L’enseignante tente de rattraper certaines lacunes engendrées par le premier confinement, tout en essayant de suivre son programme. Elle jongle entre différents niveaux de classe, prépare ses élèves à entrer en sixième, tout en étant affectée dans trois établissements différents.
C’est le paradoxe de cette reprise. Chaque jour, un nouveau protocole sanitaire parvient aux équipes avec, à chaque fois, une complexité différente. Le personnel partage le sentiment d’avoir été trompé par la hiérarchie. À cela s’ajoute le scandale des masques fournis par le ministère de l’éducation nationale. Ceux-ci étaient traités avec un produit chimique biocide considéré comme toxique.
A partir de lundi, 12 millions d’élèves et 800 000 enseignants seront rassemblés à raison de 26 individus par salle en moyenne pendant que les promenades en forêt seront interdites. Ouvrir les écoles OUI, mais ce protocole sanitaire est une blague. pic.twitter.com/T7s5hEWZPY
— Rachid l’instit (@rachidowsky13) October 29, 2020
Rachid Zerrouki, connu sous le nom de « Rachid l’instit » sur Twitter, est professeur en classe de Segpa à Marseille.

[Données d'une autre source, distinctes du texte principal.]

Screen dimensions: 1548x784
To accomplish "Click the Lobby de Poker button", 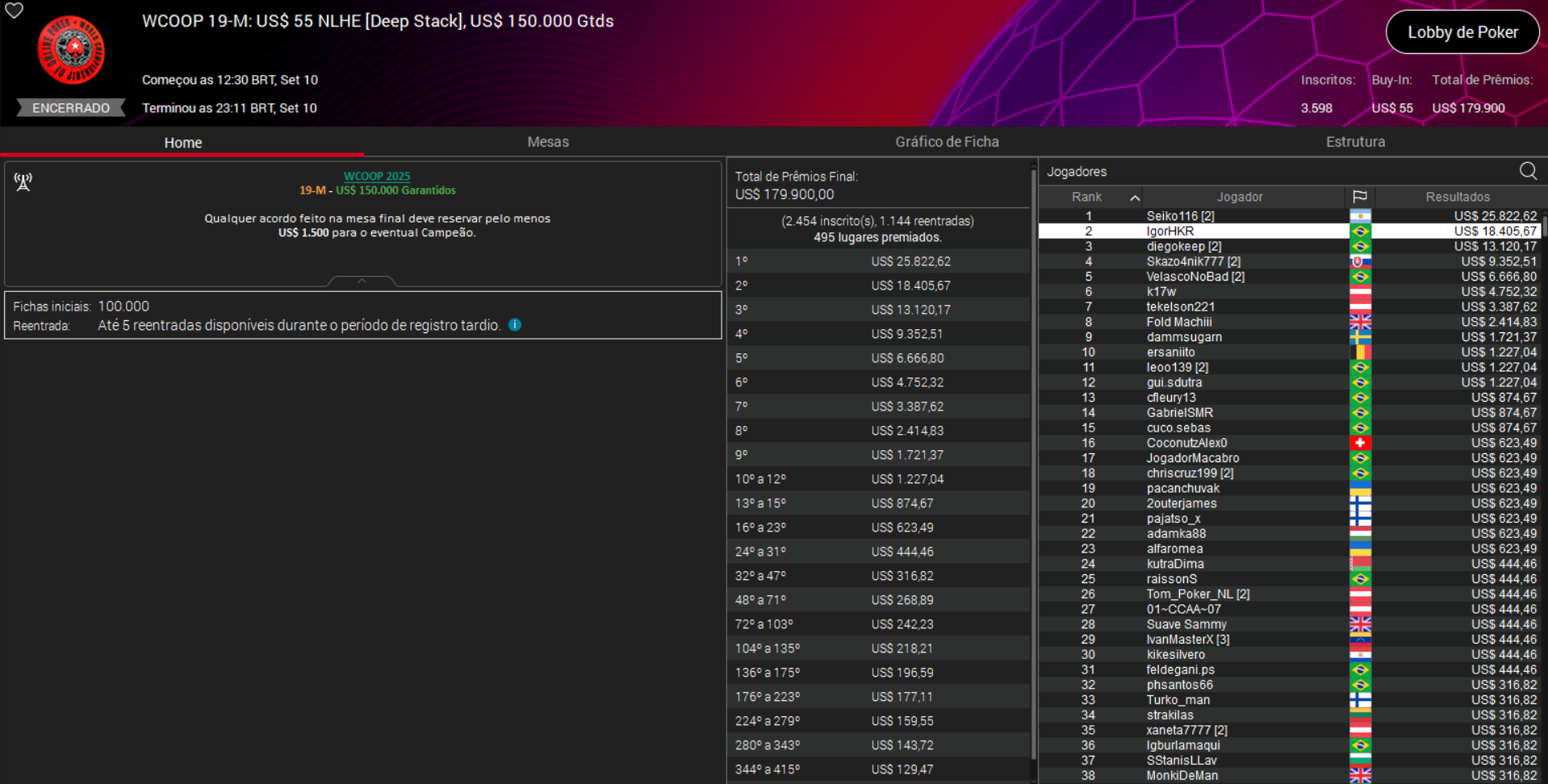I will pos(1462,32).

D’autres membres du personnel exerçant en milieu scolaire sont à bout. Notamment les surveillants en collège. Depuis le début de la pandémie, ils sont en première ligne. Romain*, 27 ans : « On a ouvert le collège pour accueillir les enfants des soignants. À l’époque, nous n’avions pas suffisamment de masques et nous n’étions pas vraiment équipés. Aujourd’hui, nous en avons marre. Nous attendons encore la fameuse prime Covid ! » ironise Romain.
La surveillance des élèves est difficile lors de la pause déjeuner. « Nous sommes beaucoup trop nombreux à surveiller les lavages des mains et le respect du protocole sanitaire au self. On passe à côté de certains élèves qui ont besoin de nous : évoquer un problème, une bagarre ou un bobo », commente Romain, avec une certaine lassitude. Les différents membres du personnel sont régulièrement cas contacts. « Un jeudi matin, sept professeurs et deux surveillants étaient absents. Nous avions 150 élèves en étude à gérer. Nous les avons surveillés dans la cour. Ce genre de situation ne va pas être tenable toute l’année », alerte le surveillant.

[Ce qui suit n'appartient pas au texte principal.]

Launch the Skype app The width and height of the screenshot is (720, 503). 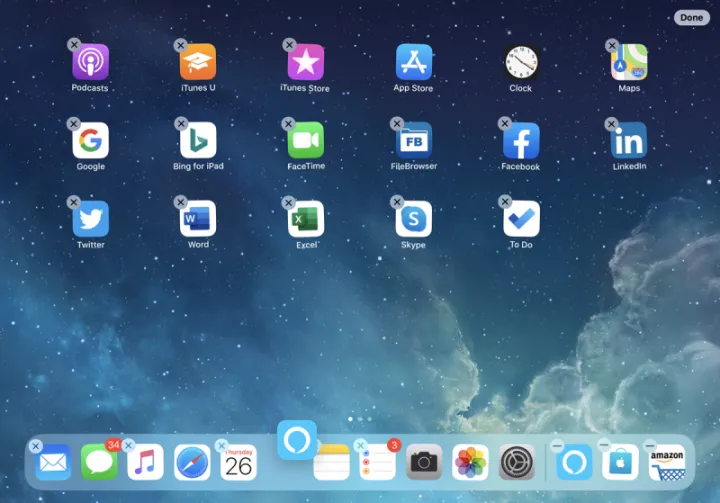pyautogui.click(x=413, y=218)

« Nous ne savons pas de quoi sera fait demain avec ces protocoles sanitaires »
Les futurs professeurs sont également mis à rude épreuve. Matthieu*, 23 ans, prépare le CAPEPS (le concours pour devenir professeur de sport). Il est en stage dans un lycée deux fois par semaine. « Après les vacances, un des élèves de ma promotion a abandonné. Après cinq ans d’études et à quelques mois du concours, ça m’interroge sur la situation dans laquelle nous sommes. » Les élèves sont également pénalisés puisque les cours de sports sont annulés, le temps d’adapter la théorie à la pratique. « On ne sait pas de quoi sera fait demain avec ces protocoles. On nous indique des mesures qu’on nous contre-indique le lendemain. C’est usant », déplore le jeune stagiaire désemparé face à la situation. La préparation du concours demeure, elle aussi, dans une grande incertitude. L’année dernière, toutes les épreuves orales avaient été annulées, à l’exception de celle du CAPEPS. Qu’en sera-t-il cette année ? Une question sans réponse qui génère un stress supplémentaire chez ce futur enseignant.

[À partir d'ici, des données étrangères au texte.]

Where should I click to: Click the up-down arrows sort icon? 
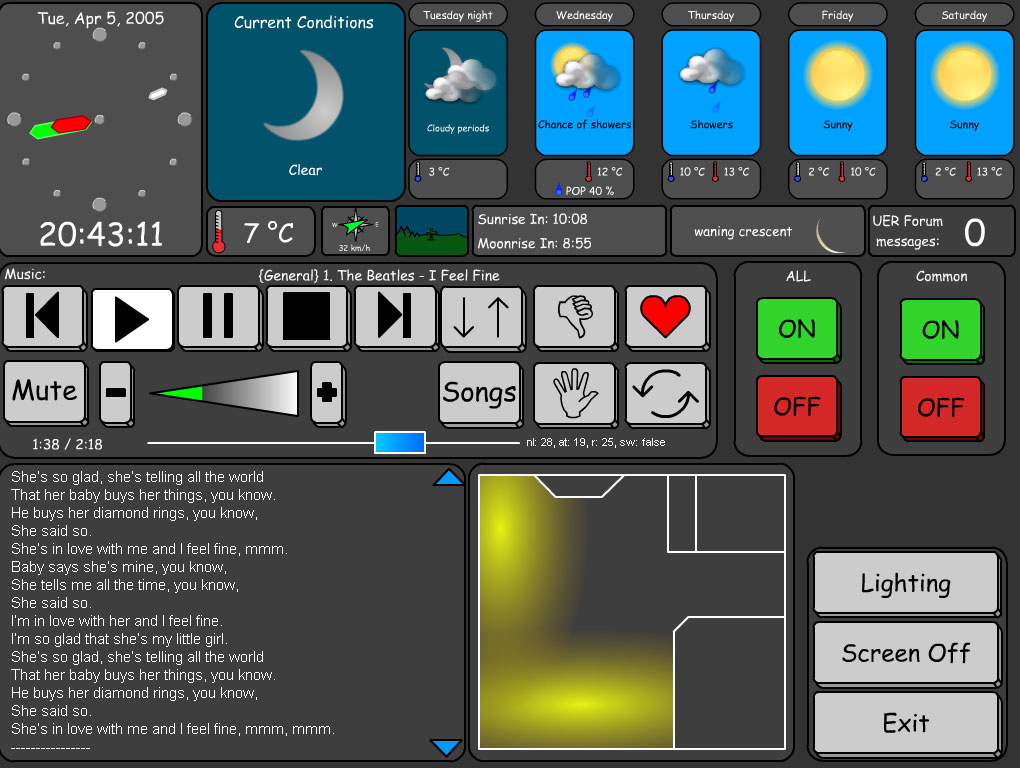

Anne se demande si elle pourra enseigner toute sa vie. La pression hiérarchique, les bas salaires, les conditions de travail qui se dégradent commencent à peser. « Avec une amie, on se demande si dans cinq ans on n’aura pas quitté l’institution. C’est une vocation d’enseigner, mais plus personne ne se préoccupe de nous. » Un désarroi partagé par ses collègues qui ont bravé le confinement pour aller manifester ce lundi un peu partout en France.